—Bienvenida otra vez —dijo Rebecca Sheffield a Dance al abrir la puerta de la cabaña del Point Lobos Inn—. Hemos estado chismorreando y gastándonos su dinero en el servicio de habitaciones. —Señaló una botella de cabernet Jordan de la que sólo estaba bebiendo ella.
Miró a Samantha, pero no la reconoció.
—Hola —saludó, pensando probablemente que era otra policía involucrada en el caso.
Entraron en la cabaña. Kathryn cerró y echó la llave.
Samantha las miró a ambas. Parecía haberse quedado sin habla y la agente temió por un momento que diera media vuelta y huyera.
Rebecca la miró de nuevo y pestañeó.
—Espera. Dios mío, pero si…
Linda arrugó el entrecejo, desconcertada.

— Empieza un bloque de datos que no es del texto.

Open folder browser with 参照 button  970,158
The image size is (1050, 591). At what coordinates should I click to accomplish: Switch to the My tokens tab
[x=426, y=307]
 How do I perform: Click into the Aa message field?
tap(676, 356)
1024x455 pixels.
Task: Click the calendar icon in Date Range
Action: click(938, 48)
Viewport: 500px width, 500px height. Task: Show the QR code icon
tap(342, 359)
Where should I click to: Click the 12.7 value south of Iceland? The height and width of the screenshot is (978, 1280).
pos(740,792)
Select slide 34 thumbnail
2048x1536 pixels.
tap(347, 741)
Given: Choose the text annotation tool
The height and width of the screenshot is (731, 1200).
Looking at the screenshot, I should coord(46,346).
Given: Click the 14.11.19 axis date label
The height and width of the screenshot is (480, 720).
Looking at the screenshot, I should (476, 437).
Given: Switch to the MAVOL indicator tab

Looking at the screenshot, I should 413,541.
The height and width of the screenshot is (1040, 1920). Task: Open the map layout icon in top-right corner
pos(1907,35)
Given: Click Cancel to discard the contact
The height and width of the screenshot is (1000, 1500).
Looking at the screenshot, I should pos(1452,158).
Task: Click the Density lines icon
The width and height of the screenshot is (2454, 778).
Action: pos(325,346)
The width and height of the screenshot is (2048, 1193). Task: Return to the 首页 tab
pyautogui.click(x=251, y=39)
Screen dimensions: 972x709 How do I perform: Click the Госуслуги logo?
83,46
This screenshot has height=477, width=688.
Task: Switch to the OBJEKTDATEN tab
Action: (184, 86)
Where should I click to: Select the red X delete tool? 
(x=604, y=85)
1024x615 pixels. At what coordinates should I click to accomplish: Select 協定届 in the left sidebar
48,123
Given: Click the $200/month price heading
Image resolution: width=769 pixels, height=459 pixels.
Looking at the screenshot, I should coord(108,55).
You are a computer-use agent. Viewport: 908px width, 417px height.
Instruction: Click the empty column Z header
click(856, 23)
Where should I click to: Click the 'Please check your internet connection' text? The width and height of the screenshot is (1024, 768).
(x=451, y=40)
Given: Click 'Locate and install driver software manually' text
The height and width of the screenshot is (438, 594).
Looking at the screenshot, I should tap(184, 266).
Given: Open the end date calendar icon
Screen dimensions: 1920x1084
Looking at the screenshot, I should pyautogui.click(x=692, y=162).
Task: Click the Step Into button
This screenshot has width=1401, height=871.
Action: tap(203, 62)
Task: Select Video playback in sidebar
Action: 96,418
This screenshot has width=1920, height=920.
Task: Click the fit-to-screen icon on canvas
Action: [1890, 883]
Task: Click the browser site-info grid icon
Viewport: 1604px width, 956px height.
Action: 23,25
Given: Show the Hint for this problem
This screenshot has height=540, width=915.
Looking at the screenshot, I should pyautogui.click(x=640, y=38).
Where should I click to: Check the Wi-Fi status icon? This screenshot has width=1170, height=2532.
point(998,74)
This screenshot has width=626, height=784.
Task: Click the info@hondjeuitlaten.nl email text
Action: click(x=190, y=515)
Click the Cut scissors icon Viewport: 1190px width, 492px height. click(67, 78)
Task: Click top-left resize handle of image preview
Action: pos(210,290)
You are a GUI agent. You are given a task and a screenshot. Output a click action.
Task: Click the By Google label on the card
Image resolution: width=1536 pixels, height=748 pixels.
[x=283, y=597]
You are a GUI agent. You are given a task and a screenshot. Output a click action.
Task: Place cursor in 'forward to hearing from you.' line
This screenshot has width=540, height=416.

—¿No la reconoces? —preguntó Rebecca.
—¿Qué…? Espera. ¿Eres tú, Sam?
—Hola. —La esbelta joven parecía angustiada. No lograba sostener la mirada más de un par de segundos.
—Tu cara —observó Linda—. Madre mía, qué cambiada estás.
Samantha se sonrojó, encogiéndose de hombros.
—Estás más guapa. Y por fin tienes un poco de carne en los huesos. Antes era un espárrago. —Rebecca se acercó y la abrazó con firmeza. Luego, apoyando las manos sobre sus hombros, se echó hacia atrás—. Un trabajo estupendo. ¿Qué te has hecho?
—Implantes, en la mandíbula y los pómulos. Y también labios y ojos. Y la nariz, claro. Y luego… —Miró su pecho redondeado y esbozó una tenue sonrisa—. Pero eso quería hacerlo hacía años.
—No puedo creerlo —dijo Linda, llorando, y también la abrazó.
—¿Cómo te llamas ahora?
—Prefiero no decíroslo —contestó sin mirarlas—. Y escuchadme las dos, por favor. No podéis hablarle a nadie de mí. Si cogen a Daniel y queréis hablar con la prensa, por favor, no me mencionéis.
—Por mí no hay problema.
—¿Tu marido no lo sabe? —preguntó Linda, lanzando una mirada a su anillo de compromiso y su alianza de boda.
Samantha negó con la cabeza.
—¿Y cómo te las apañas? —preguntó Rebecca.
Samantha tragó saliva.
—Pues mintiendo.
Dance sabía que las parejas casadas se mentían entre sí con cierta frecuencia, aunque menos a menudo que los novios que aún no se habían casado. Pero casi siempre eran mentiras triviales. Muy rara vez entrañaban un engaño del calibre del de Samantha.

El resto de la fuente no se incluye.